Text: Jeremiah 30:18-31:6
Last time we look at the first 17 verses of chapter 30. We discovered that 6 centuries before Christ Jeremiah revealed the glory of the Gospel to a bunch of stubborn, stiffnecked exiles. We continue along that same line this evening as we learn that…

Thesis: God’s people have always found courage and strength for troublesome times by resting in His promise of deliverance and blessing.

When I say, “resting” I mean trusting in or relying upon. It is an active rest. It means to embrace the promise of God and allow that promise to shape and mold your life. It impacts your daily decisions. It informs your response to the world around you. It becomes part of you. It is not just some information you file away and say, “Well some day that will mean something.” It means something now. It affects things now. It sooths your doubts and calms your fears now.

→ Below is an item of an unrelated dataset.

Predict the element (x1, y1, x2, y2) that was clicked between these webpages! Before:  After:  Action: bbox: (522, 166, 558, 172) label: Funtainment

I want to briefly and quickly point out three things.

  1. God promises to bring glory out of the ashes. (30:18-20)
  2. God promises a gracious kingly priest. (30:21)
  3. God promises a glorious transformation. (30:22-31:6)

This is the hope of the people of God. Regardless of our circumstances – God is faithful to His promise. He promises to bring glory from ashes. He promises a gracious kingly priest. He promises a glorious transformation.